Interrogé lors du webinaire sur ces questions, Renaud Villard assurait que la problématique des moyens humains est « un point parfaitement identifié. Il faut que l’État puisse nous accompagner sur ce surcroît d’activité ». Il ajoutait que 200 CDD sont déjà prévus en renfort et qu’il se « bagarre avec les pouvoirs publics pour avoir une convention d’objectifs et de gestion qui donne les moyens de mettre en œuvre de manière sereine cette réforme ».

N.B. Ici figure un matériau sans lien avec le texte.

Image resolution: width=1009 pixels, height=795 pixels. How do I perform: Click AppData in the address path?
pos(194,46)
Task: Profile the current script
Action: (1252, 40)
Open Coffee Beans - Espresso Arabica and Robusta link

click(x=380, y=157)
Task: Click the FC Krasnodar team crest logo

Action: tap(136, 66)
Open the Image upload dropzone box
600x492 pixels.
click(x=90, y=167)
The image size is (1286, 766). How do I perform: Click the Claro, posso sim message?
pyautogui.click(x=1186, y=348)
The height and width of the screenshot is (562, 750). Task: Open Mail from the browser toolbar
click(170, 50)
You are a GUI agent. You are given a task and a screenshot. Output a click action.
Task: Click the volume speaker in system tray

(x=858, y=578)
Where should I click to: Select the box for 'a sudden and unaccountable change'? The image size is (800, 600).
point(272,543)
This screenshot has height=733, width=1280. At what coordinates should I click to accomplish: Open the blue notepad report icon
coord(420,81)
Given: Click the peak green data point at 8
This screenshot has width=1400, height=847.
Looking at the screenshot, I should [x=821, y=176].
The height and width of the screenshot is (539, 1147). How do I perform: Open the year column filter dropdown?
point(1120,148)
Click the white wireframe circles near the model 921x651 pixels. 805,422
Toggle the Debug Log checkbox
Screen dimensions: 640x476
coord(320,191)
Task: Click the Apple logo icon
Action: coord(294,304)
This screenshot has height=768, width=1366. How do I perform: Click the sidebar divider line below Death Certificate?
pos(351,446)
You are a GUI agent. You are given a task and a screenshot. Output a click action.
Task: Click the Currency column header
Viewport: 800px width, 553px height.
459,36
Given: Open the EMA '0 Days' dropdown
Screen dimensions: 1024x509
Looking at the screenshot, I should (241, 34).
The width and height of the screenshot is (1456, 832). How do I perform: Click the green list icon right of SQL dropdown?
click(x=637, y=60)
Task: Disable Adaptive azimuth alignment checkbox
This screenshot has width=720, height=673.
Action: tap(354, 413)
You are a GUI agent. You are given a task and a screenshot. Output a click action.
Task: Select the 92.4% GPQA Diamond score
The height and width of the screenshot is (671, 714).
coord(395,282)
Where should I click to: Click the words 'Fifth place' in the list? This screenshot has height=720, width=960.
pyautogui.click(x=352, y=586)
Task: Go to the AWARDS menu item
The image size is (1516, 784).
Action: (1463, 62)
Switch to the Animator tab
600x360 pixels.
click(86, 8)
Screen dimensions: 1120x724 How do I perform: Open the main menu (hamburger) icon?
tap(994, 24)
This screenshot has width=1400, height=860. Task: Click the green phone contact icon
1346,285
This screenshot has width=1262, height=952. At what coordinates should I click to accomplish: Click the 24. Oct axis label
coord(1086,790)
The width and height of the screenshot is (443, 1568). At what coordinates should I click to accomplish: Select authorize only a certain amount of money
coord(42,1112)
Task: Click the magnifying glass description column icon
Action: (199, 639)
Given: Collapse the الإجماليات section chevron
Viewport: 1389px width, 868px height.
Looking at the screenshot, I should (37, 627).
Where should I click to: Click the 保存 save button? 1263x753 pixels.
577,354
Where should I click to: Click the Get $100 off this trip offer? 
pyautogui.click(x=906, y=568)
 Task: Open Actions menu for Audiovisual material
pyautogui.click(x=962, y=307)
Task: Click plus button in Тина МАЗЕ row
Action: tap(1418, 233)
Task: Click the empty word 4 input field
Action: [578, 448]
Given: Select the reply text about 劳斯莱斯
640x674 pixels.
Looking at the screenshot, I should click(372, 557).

Selon plusieurs sources, certains managers auraient déjà demandé à leurs équipes de réduire leurs congés cet été. « Tout ne sera pas prêt en septembre, c’est une évidence. Mais nous misons beaucoup sur nos capacités internes, qui seront renforcées par des recrutements », souligne Jérôme Friteau, directeur des relations humaines et de la transformation de la Cnav.

Chez les agents, l’inquiétude principale réside dans l’adaptation de leurs outils informatiques – déjà déficients – aux nouvelles réglementations. D’autant plus que toutes les équipes informatiques seront mobilisées sur la réforme. « Au vu des effectifs, sa mise en place se fera au détriment des corrections de ce qui ne fonctionne pas encore bien sur Syrca et RGCU », poursuit Baptiste.

Le feu aux poudres

Un avis partagé par Renaud Villard, qui reconnaît que, « pour adopter ce plan de marche, qui va être extrêmement exigeant dans le domaine informatique », il faudra renoncer aux « transformations qu’il était prévu de déployer en 2023 ». Un renoncement qui inscrit encore plus dans le temps les difficultés auxquelles les agents sont confrontés avec ces outils. Et qui crée des interrogations pratiques mais majeures. « Vu que les nouveaux outils sont inaboutis, cela veut-il dire qu’on va devoir paramétrer cette réforme sur ceux de l’ancien système ? Là, on arrive dans une forme d’impasse », souffle Baptiste.

Ça va péter, clairement. Les collègues n’en peuvent plus.

À toutes ces inquiétudes est venue s’ajouter une colère. Les agents ont appris tout récemment que des rendez-vous avec des assurés pourront désormais leur être attribués d’autorité, alors qu’auparavant ils en géraient eux-mêmes le planning. Une annonce qui « a mis le feu aux poudres », selon Élisa*, technicienne retraite dans une agence en Île-de-France. « Avec la réforme des retraites qui s’impose à nous, ça va péter, clairement. Les collègues n’en peuvent plus », assure-t-elle.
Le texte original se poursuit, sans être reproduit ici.